** Opening Data provided block **

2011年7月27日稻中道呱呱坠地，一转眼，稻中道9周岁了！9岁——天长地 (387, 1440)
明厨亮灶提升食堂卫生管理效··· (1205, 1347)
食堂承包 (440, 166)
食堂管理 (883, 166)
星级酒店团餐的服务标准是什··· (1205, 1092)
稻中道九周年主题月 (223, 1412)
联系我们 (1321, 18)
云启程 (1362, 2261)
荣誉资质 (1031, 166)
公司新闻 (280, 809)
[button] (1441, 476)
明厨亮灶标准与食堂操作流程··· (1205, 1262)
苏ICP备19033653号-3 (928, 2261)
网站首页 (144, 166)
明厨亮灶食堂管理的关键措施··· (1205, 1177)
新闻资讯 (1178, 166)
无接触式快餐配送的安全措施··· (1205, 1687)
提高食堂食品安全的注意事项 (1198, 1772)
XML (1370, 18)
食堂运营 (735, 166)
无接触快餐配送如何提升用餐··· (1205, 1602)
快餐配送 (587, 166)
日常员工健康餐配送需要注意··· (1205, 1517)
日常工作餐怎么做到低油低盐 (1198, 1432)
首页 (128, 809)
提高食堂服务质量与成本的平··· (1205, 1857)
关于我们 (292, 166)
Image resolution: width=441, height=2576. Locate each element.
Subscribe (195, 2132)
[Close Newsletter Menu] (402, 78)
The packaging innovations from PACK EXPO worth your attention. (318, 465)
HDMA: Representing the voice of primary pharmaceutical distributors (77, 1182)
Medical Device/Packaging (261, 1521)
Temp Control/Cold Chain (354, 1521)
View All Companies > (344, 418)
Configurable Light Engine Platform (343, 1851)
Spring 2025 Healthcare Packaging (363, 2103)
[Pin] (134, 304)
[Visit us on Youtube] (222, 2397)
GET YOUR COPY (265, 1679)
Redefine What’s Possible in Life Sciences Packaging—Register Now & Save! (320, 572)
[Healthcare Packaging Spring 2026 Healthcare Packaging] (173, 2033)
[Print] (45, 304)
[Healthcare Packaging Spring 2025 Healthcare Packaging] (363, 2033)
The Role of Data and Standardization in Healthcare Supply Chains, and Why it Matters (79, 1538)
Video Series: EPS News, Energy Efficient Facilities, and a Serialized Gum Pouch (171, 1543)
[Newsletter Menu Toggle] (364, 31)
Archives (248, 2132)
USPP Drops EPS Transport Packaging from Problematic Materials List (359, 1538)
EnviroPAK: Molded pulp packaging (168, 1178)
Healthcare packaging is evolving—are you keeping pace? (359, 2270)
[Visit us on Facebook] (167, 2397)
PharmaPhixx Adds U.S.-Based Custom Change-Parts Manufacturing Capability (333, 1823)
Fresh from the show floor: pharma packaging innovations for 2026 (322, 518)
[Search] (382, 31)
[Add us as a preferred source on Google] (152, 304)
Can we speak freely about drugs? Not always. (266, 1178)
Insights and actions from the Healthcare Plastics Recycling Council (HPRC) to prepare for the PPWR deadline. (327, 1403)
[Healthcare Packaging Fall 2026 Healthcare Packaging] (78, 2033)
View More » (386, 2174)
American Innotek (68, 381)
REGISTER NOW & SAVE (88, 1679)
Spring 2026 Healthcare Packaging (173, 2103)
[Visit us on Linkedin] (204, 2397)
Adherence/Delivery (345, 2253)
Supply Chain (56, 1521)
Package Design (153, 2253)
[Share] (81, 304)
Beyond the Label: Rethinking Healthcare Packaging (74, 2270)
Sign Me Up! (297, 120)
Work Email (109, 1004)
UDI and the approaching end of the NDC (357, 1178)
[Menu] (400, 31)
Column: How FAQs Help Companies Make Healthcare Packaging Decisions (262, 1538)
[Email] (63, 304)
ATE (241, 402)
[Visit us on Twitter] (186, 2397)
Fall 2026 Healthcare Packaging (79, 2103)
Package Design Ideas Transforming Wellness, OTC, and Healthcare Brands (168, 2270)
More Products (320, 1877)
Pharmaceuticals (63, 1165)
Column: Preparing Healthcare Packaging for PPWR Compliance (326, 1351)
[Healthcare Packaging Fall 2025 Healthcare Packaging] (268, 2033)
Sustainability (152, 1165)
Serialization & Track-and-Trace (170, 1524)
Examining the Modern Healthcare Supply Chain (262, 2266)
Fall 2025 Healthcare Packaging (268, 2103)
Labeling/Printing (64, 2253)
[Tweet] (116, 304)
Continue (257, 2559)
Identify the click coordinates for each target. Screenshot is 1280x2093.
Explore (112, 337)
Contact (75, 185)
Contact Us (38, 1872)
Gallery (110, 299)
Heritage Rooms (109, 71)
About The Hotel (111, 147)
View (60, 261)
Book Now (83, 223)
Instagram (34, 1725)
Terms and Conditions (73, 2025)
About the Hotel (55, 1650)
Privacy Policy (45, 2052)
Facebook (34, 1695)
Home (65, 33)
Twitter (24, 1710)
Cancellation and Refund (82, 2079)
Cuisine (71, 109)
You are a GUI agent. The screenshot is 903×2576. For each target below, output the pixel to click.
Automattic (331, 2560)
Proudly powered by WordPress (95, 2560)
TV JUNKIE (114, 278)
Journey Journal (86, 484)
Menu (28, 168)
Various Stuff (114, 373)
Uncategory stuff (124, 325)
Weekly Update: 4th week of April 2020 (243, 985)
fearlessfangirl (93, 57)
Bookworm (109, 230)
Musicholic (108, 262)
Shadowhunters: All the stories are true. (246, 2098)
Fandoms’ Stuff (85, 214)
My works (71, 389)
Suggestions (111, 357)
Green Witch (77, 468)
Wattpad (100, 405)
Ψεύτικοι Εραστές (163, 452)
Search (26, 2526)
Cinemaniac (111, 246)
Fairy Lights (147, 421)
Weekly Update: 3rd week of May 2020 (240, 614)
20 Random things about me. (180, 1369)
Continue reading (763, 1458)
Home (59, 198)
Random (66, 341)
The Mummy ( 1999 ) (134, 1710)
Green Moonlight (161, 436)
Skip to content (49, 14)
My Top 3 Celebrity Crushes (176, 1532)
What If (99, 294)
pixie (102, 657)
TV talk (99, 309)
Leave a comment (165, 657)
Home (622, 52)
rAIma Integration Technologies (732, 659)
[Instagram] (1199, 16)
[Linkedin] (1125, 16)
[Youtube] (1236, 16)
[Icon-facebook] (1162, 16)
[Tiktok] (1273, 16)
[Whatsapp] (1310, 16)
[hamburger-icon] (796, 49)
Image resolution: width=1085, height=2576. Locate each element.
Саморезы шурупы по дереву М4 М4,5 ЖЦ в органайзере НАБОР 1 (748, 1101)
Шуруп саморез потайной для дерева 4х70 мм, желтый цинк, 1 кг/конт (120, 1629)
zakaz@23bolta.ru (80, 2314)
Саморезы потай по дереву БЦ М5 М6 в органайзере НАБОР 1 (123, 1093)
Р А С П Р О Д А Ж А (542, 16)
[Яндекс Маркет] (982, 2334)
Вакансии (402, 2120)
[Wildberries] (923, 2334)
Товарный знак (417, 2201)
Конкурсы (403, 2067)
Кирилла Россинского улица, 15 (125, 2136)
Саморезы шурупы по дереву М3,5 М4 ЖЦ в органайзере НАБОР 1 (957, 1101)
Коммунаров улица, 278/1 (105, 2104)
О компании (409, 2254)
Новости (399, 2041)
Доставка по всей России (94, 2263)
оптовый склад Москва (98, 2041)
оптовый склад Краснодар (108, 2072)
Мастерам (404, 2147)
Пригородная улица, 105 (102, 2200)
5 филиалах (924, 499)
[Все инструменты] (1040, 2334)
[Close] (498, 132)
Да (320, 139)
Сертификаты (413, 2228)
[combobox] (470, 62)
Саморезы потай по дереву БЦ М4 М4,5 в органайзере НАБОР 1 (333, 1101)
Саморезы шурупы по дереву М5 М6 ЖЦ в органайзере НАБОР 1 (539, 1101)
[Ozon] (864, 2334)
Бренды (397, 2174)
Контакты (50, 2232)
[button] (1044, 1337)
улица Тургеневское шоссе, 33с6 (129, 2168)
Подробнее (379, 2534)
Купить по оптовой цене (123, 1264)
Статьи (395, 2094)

** Closing Data provided block **

## What is being asked
Every line in the records above that contains the word "Column" should be copied out.

## Task output
Column: How FAQs Help Companies Make Healthcare Packaging Decisions (262, 1538)
Column: Preparing Healthcare Packaging for PPWR Compliance (326, 1351)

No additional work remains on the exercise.